» **Supplied passage**

_ _ _ _

A formulation of the ELBO of a heteroscedastic GP⁴⁶ is shown in Equation (19), where $\int q (f_{i}) q (g_{i}) \log p (y_{i} | f_{i}, g_{i}) d f_{i} d g_{i}$ is the likelihood term. The terms $q (f_{i})$ and $q (f_{i})$ are the marginal variational distributions of the mean and variance latent GPs respectively, and $\log p (y_{i} | f_{i}, g_{i})$ is the conditional probability term. The model can then be optimised from this bound using stochastic gradient descent.

\begin{matrix} \log p (y) \geq \sum_{i = 1}^{n} \int q (f_{i}) q (g_{i}) \log p (y_{i} | f_{i}, g_{i}) d f_{i} d g_{i} \\ - KL (q (u_{f}) | | p (u_{f})) - KL (q (u_{g}) | | p (u_{g})) \end{matrix}

(19)

_ _ _ _

» **Data provided**
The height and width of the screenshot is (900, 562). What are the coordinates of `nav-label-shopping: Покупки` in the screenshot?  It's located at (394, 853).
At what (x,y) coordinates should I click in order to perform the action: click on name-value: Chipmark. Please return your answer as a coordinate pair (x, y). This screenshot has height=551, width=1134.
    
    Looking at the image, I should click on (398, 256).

_ _ _ _

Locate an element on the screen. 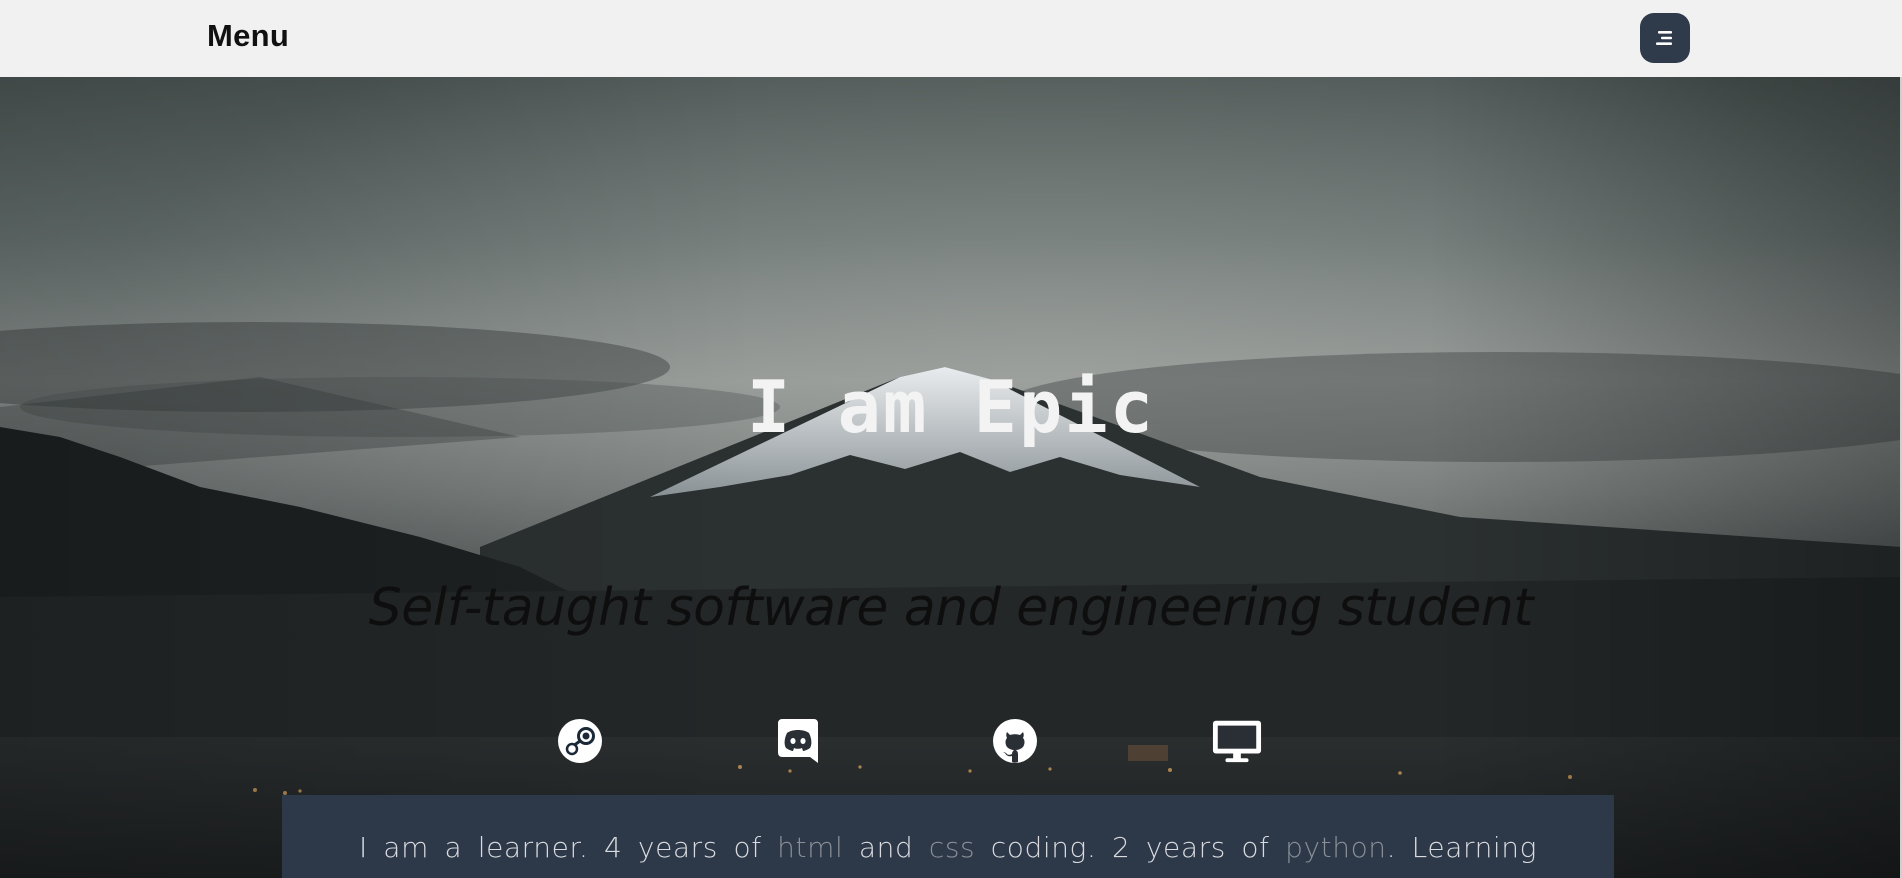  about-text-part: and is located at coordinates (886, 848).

_ _ _ _

» **Assignment 1**
Reproduce the part of the heteroscedastic GP passage that opens with the words containing "A formulation of" and closes with "stochastic gradient descent.", replacing "stochastic gradient descent" with "natural gradient descent".
» **Assignment 2**
In the heteroscedastic GP passage, what is the integral of q(f_i) q(g_i) log p(y_i | f_i, g_i) over f_i and g_i identified as?

» **Task output 1**
A formulation of the ELBO of a heteroscedastic GP⁴⁶ is shown in Equation (19), where $\int q (f_{i}) q (g_{i}) \log p (y_{i} | f_{i}, g_{i}) d f_{i} d g_{i}$ is the likelihood term. The terms $q (f_{i})$ and $q (f_{i})$ are the marginal variational distributions of the mean and variance latent GPs respectively, and $\log p (y_{i} | f_{i}, g_{i})$ is the conditional probability term. The model can then be optimised from this bound using natural gradient descent.

» **Task output 2**
It is the likelihood term.